__SOURCE EXTRACT__:
┄┄┄┄┄┄┄┄┄┄┄┄┄┄┄┄┄┄┄┄
The fun way to excel at physics

When this year’s Nobel prizes were awarded last month, a Columbia University scientist offered a startling suggestion for how a country might win more of them.

Eat more chocolate.

Writing in the prestigious New England Journal of Medicine, cardiologist Franz Messerli reported his discovery that a nation’s chocolate consumption is closely linked to the number of Nobel laureates it produces. Switzerland, with the highest chocolate consumption in the world, also has the most Nobels per capita.

Canadian chocolate consumption turns out to be tragically modest, as is our production of nobel winners. The US easily edged us out on both counts, and still managed to fall well below the middle of the pack.

The Nobel chocolate gap may prove hard to close. To produce just one more laureate, Messerli calculated, the US would have to up its cocoa intake by a 275 million pounds a year.

Past prize winners were quick to embrace Messerli’s findings.

“I attribute essentially all my success to the very large amount of chocolate that I consume,” Eric Cornell, an American physicist who shared the Nobel Prize in 2001, told the Reuters News Service.
┄┄┄┄┄┄┄┄┄┄┄┄┄┄┄┄┄┄┄┄
__MATERIAL PROVIDED__:
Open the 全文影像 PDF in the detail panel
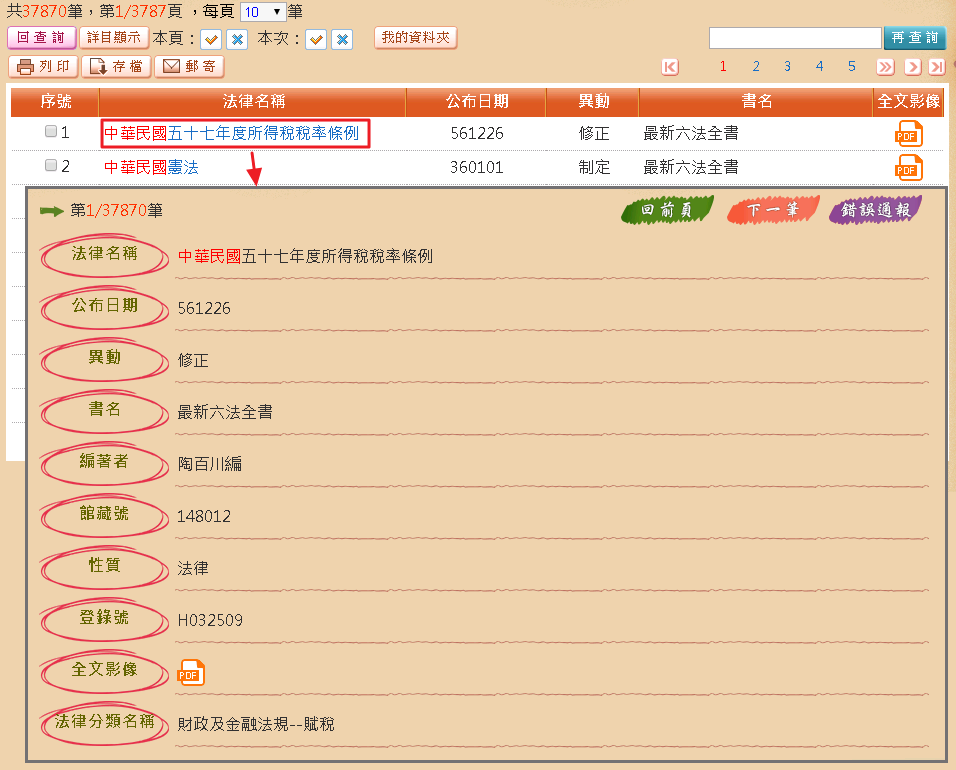This screenshot has height=770, width=956. (191, 674)
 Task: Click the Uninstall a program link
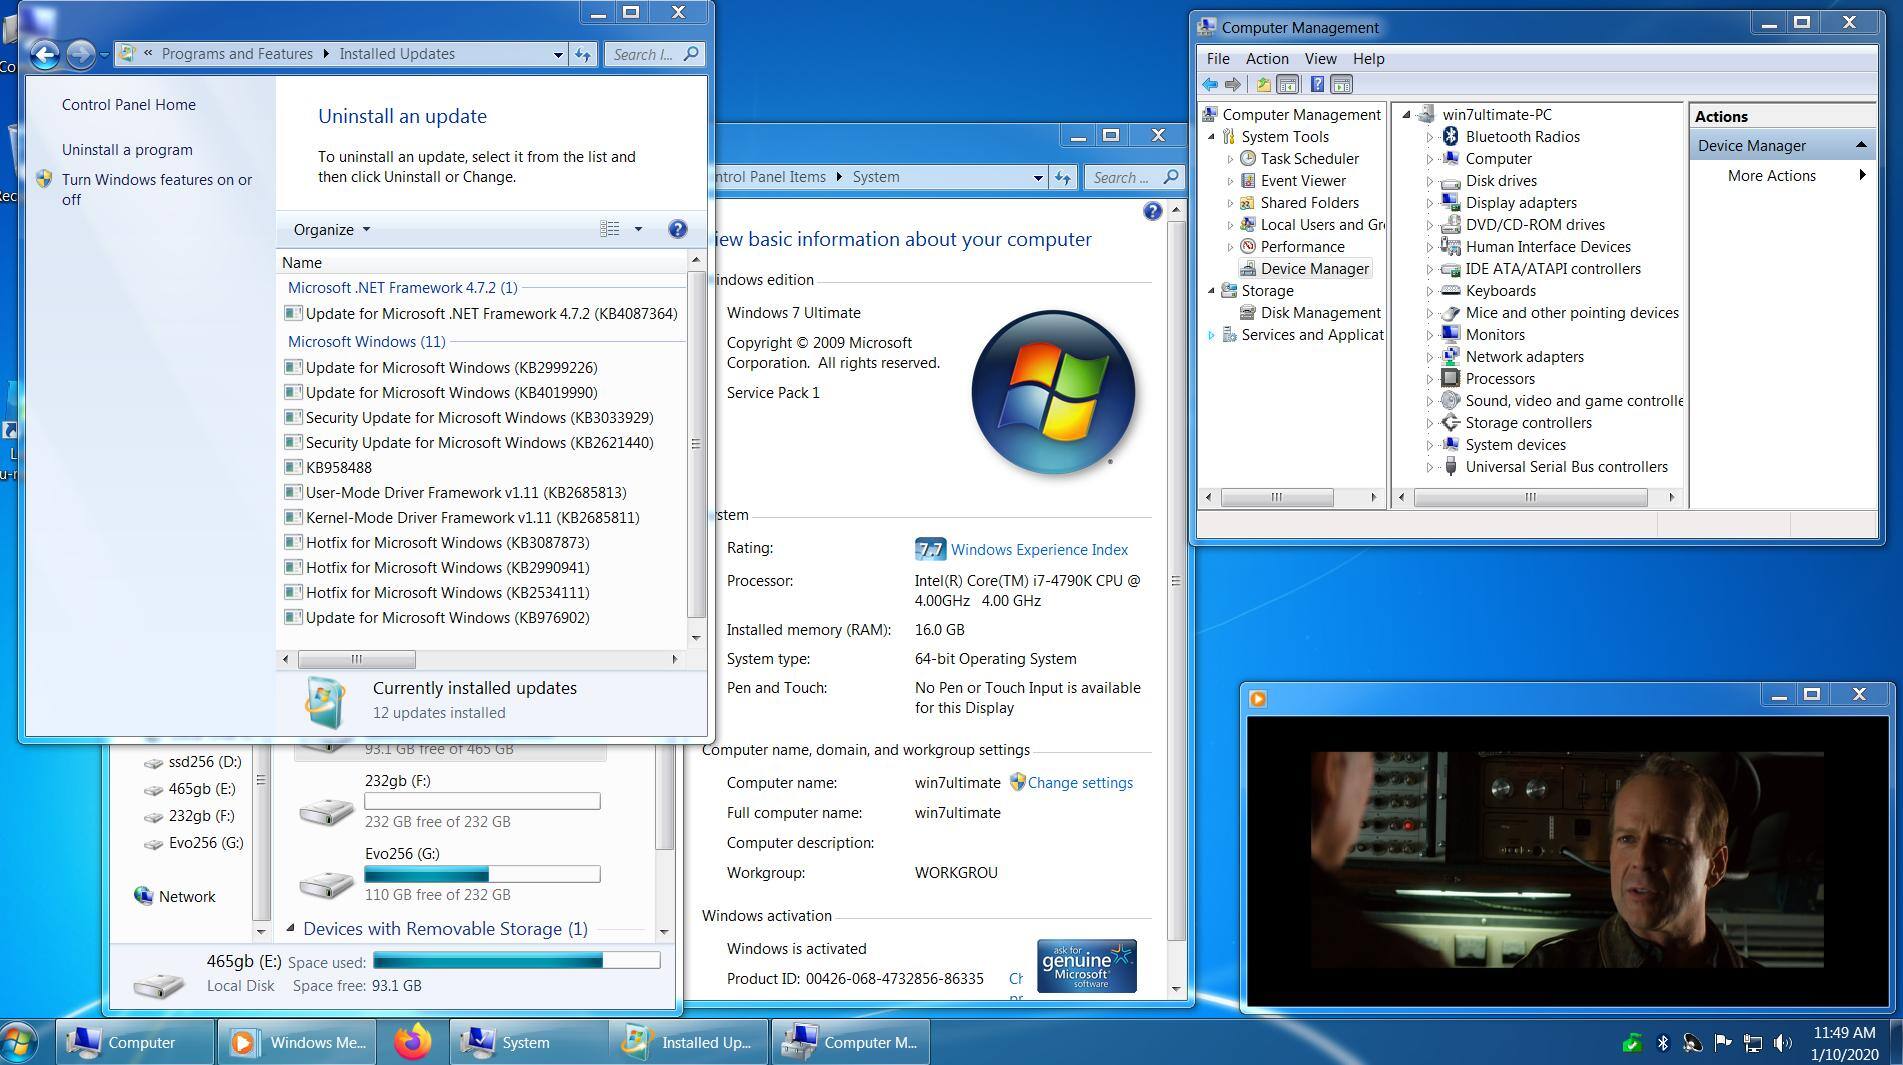pyautogui.click(x=127, y=150)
┄┄┄┄┄┄┄┄┄┄┄┄┄┄┄┄┄┄┄┄
__WORK INSTRUCTIONS__:
A: Reproduce word for word the passage in the article on chocolate and Nobel prizes from "Eat more chocolate." up to and including "to embrace Messerli’s findings.".
B: According to the article on chocolate and Nobel prizes, which country has both the highest chocolate consumption in the world and the most Nobels per capita?
C: Extend the article on chocolate and Nobel prizes, picking up after its final sentence.

__ANSWERS GIVEN__:
A:
Eat more chocolate.

Writing in the prestigious New England Journal of Medicine, cardiologist Franz Messerli reported his discovery that a nation’s chocolate consumption is closely linked to the number of Nobel laureates it produces. Switzerland, with the highest chocolate consumption in the world, also has the most Nobels per capita.

Canadian chocolate consumption turns out to be tragically modest, as is our production of nobel winners. The US easily edged us out on both counts, and still managed to fall well below the middle of the pack.

The Nobel chocolate gap may prove hard to close. To produce just one more laureate, Messerli calculated, the US would have to up its cocoa intake by a 275 million pounds a year.

Past prize winners were quick to embrace Messerli’s findings.

B: Switzerland.

C:
“Personally I feel that milk chocolate makes you stupid,” he added. “Dark chocolate is the way to go. It’s one thing if you want, like, a medicine or chemistry Nobel Prize, OK, but if you want a physics Nobel Prize it pretty much has got to be dark chocolate.”

All this was too much for the BBC program More of Less, which dissects the misuse of numbers in the news. The program, whose oft-repeated rallying cry is, “correlation is not causation,”  asked Cornell to elaborate, but he was having second thoughts and declined to be interviewed.

“I deeply regret the rash remarks I made to the media,” said a written statement issued by University of Colorado scientist. “We scientists should strive to maintain objective neutrality and refrain from declaring our affiliation either with milk chocolate or with dark chocolate.”

“Now I ask that the media kindly respect my family’s privacy in this difficult time.”